PROBLEM TO WORK ON:
Whenever the string "header" turns up in a line below, that line should be copied.

PROVIDED RECORDS section start

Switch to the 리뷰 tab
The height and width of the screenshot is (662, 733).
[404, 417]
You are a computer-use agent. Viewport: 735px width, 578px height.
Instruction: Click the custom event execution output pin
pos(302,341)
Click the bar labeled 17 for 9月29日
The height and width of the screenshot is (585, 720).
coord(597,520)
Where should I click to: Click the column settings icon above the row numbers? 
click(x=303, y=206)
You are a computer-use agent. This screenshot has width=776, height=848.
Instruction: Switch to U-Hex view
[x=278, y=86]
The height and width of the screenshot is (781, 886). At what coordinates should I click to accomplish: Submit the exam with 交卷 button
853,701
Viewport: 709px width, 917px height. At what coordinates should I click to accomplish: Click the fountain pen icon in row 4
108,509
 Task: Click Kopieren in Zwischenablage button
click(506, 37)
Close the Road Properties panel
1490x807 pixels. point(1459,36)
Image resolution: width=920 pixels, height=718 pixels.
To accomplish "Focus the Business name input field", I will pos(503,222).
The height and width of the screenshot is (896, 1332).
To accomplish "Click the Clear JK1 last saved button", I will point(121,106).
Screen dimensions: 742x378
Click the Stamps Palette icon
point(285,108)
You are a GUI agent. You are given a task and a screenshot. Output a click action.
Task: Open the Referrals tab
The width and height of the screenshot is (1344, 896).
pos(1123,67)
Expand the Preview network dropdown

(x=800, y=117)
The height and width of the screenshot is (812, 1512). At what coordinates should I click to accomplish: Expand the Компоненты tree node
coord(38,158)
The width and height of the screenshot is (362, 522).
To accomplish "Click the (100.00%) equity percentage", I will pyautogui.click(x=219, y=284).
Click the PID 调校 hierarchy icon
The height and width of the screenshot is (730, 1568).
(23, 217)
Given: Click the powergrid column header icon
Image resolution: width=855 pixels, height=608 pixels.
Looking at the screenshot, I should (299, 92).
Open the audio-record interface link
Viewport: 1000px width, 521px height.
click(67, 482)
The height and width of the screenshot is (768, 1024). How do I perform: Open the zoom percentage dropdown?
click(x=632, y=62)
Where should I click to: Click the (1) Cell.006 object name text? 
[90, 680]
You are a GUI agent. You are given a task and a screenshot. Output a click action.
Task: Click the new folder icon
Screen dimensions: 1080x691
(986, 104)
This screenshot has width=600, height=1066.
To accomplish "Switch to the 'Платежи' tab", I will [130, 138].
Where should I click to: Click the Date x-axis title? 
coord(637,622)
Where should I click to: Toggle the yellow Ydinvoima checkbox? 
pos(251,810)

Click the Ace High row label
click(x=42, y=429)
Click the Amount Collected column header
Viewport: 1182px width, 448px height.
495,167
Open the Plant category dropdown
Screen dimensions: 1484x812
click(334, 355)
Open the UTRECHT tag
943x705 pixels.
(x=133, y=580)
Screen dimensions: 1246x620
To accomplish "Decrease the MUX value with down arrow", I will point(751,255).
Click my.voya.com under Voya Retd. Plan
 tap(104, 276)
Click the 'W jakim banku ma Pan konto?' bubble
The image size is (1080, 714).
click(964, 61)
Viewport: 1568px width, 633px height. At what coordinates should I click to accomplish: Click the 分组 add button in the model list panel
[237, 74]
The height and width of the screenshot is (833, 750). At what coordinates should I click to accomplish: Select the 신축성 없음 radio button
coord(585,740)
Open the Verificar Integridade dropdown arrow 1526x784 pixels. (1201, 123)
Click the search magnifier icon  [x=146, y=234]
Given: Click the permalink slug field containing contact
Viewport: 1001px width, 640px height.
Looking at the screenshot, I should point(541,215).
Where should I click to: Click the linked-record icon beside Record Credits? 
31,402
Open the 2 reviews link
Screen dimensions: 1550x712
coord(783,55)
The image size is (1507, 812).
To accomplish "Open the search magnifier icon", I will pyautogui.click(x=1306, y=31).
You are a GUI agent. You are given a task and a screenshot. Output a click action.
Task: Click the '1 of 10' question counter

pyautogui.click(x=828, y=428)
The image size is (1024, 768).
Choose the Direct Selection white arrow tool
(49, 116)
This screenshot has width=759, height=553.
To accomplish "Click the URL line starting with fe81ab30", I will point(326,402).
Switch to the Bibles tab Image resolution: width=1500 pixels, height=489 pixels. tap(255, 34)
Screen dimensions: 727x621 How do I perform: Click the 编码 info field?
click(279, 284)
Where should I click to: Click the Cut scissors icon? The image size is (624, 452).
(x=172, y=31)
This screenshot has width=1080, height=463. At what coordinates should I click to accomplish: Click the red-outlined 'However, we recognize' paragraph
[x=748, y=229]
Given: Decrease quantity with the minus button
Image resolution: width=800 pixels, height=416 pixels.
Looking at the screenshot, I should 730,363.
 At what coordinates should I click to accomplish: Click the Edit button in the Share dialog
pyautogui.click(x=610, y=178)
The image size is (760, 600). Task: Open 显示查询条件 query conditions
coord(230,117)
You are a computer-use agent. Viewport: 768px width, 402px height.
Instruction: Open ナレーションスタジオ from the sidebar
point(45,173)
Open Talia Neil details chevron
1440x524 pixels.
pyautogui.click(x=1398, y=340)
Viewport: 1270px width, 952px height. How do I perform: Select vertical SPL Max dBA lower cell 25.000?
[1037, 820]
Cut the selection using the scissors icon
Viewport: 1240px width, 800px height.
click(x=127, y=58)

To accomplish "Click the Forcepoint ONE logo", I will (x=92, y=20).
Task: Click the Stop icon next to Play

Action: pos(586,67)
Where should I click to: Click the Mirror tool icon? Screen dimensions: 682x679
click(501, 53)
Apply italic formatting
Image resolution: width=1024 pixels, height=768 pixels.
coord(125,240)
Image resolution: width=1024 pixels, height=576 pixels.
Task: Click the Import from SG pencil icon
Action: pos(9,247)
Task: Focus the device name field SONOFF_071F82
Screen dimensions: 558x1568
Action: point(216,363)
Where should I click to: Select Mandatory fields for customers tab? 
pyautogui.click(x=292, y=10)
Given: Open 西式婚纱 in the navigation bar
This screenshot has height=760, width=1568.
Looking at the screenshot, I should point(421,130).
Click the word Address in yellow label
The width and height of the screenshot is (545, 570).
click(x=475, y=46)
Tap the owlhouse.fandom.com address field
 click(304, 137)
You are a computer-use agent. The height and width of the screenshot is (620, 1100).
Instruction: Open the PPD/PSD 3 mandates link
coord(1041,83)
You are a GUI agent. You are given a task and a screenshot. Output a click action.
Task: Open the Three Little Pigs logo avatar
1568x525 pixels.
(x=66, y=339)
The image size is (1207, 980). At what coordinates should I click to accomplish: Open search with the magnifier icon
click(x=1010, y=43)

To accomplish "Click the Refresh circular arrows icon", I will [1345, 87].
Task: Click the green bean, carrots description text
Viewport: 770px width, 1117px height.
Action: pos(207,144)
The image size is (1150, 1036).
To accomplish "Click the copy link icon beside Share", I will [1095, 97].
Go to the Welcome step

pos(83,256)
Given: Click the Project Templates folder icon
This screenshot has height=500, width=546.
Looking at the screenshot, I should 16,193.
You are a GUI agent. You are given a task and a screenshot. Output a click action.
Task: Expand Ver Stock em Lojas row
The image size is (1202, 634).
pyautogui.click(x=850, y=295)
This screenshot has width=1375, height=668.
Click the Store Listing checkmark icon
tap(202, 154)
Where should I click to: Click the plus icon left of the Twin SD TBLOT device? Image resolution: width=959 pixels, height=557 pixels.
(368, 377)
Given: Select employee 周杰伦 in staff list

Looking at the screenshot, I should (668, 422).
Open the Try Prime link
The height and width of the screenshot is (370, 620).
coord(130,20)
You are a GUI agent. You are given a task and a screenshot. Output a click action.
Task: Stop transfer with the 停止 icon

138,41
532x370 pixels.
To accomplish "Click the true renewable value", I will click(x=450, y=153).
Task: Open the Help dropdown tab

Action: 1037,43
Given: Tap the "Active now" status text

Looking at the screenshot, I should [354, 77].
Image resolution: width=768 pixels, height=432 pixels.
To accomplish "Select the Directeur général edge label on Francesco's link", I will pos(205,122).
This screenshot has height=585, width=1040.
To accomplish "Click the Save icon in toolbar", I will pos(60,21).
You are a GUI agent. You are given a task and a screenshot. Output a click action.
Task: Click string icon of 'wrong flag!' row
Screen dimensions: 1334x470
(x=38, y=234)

PROVIDED RECORDS section end

ANSWER FOR THIS EXERCISE:
Given: Click the powergrid column header icon
Click the Amount Collected column header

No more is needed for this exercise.